12.10. The Plan-And-Document Perspective on Operations

Non-functional requirements can be more important than adding new features, as violations can cause loss of millions of dollars, millions of users, or both. For example, sales for Amazon.com in the fourth quarter of 2012 was $23.3B, so the loss of income due to Amazon being down just one hour would average $10M. That same year a break-in of the Nebraska Student Information System revealed social security numbers of anyone who applied to the University of Nebraska since 1985, estimated as 650,000 people. If customers can’t trust a SaaS app, they will stop using it no matter what the set of features.

Performance. Performance is not a topic of focus in conventional software engineering, in part because it has been the excuse for bad practices and in part because it is well covered elsewhere. Performance can be part of the non-functional requirements and then later in acceptance-level testing to ensure the performance requirement is met.

Release Management. Plan-and-document processes often produce software products that have major releases and minor releases. Using the Rails as an example, the last number of version 3.2.12 is a minor release, the middle number is a major release, and the first number is such a large change that it breaks APIs so that apps need to be ported again to this version. A release includes everything: code, configuration files, any data, and documentation. Release management includes picking dates for the release, information on how it will be distributed, and documenting everything so that you know what exactly is in the release and how to make it again so that it is easy to change when you have to make the next release. Release management is considered a case of configuration management in Plan-and-Document processes, which we review in Section 10.7.
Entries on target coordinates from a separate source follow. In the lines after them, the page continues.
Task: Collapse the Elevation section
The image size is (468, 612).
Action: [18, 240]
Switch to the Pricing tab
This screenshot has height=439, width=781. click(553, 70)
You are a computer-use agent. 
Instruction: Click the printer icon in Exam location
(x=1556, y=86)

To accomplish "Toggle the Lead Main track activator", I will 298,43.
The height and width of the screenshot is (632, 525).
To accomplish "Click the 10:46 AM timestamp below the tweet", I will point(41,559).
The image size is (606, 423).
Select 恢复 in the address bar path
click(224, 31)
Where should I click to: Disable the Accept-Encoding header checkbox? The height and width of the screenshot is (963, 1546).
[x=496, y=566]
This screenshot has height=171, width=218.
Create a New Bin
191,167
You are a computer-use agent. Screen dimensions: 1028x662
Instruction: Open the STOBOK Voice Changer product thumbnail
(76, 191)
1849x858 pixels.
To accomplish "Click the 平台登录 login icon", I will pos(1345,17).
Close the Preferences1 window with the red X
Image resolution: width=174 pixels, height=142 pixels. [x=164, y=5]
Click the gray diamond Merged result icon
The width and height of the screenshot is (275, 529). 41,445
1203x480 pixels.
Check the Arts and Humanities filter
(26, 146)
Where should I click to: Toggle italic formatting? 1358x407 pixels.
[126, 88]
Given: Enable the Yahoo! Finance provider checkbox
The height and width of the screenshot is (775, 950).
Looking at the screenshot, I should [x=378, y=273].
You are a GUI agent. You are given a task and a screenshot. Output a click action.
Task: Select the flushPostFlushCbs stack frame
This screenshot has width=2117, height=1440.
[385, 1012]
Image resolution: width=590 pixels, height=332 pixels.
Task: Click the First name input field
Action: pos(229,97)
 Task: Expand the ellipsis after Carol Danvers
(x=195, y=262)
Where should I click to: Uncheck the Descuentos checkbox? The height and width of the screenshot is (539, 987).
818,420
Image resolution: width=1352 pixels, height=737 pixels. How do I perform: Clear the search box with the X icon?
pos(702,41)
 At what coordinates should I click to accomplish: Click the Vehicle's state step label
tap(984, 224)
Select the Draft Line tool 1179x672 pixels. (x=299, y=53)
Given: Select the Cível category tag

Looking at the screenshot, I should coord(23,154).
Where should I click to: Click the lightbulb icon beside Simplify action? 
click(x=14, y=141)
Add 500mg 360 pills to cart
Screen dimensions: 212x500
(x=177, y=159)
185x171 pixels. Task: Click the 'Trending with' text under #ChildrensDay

Reliability. The main tool in our bag to make a system dependable is redundancy. By having more hardware than the absolute minimum needed to run the app and store the data, the system has the potential to continue even if a component fails. As all physical hardware has a non-zero failure rate, one redundancy guideline is to make sure there is no single point of failure, as it can be the Achilles’ Heel of a system. Generally, the more redundancy the lower the chance of failure. As highly redundant systems can be expensive, it is important to have an adult conversation with the customer to see how dependable the app must be.

Dependability is holistic, involving the software and the operators as well as the hardware. No matter how dependable the hardware is, errors in the software and mistakes by the operators can lead to outages that reduce the mean time to failure (MTTF). As dependency is a function of the weakest link in the chain, it may be more effective to train operators how to run the app or to reduce the flaws in the software than to buy more redundant hardware to run the app. Since “to err is human,” systems should include safeguards to tolerate and prevent operator errors as well as hardware failures.

A foundational assumption of the Plan-and-Document processes is that an organization can make the production of software predictable and repeatable by honing its process of software development, which should also lead to more reliable software. Hence, organizations commonly record everything they can from projects to learn what they can do to improve their process. For example, the ISO 9001 standard is granted if companies have processes in place, a method to see if the process is being followed, and record the results for each project so as to make improvements in their process. Surprisingly, standardization approval is not about the quality of the resulting code, it is just about the development process.

Finally, like performance, reliability can be measured. We can improve availability either taking longer between failures (MTTF) or by making the app reboot faster—mean time between repairs (MTTR)—as this equation shows:

\[\text{unavailability} \approx \frac{MTTR}{MTTF}\]

While it is hard to measure improvements in MTTF, as it can take a long time to record failures, we can easily measure MTTR. We just crash a computer and see how long it takes the app to reboot. And what we can measure, we can improve. Hence, it may be much more cost-effective to try to improve MTTR than to improve MTTF since it is easier to measure progress. However, they are not mutually exclusive, so developers can try to increase dependability by following both paths.

Security. While reliability can depend on probability to calculate availability—it is unlikely that several disks will fail simultaneously if the storage system is designed without hidden dependencies—this is not the case for security. Here there is an human adversary who is probing the corner cases of your design for weaknesses and then taking advantage of them to break into your system. The Common Vulnerabilities and Exposures database lists common attacks to help developers understand the difficulty of security challenges.

Fortunately, defensive programming to make your system more robust against failures can also help make your system more secure. For example, in a buffer overflow attack, the adversary sends too much data to a buffer to overwrite nearby memory with their own code hidden inside the data. Checking the inputs to ensure that the user is not sending too much data can prevent such attacks. Similarly, the basis of arithmetic overflow attack might be to supply such an unexpectedly large number that when added to another number it will look small due to the wraparound nature of overflow with 32-bit arithmetic. Checking input values or catching exceptions might prevent this attack. As computers today normally have multiple processors (“multicore”), an increasingly common attack is a data race attack where the program has non-deterministic behavior depending on the input. These concurrent programming flaws are much harder to detect and correct.

Testing is much more challenging for security, but one approach is use a tiger team as the adversaries who perform penetration tests. The team reports back to the developers the uncovered vulnerabilities.

Self-Check 12.10.1. Besides buffer overflows, arithmetic overflows, and data races, list another potential bug that can lead to security problem by violating one of the three security principles listed above.

One example is improper initialization, which could violate the principle of fail-safe defaults.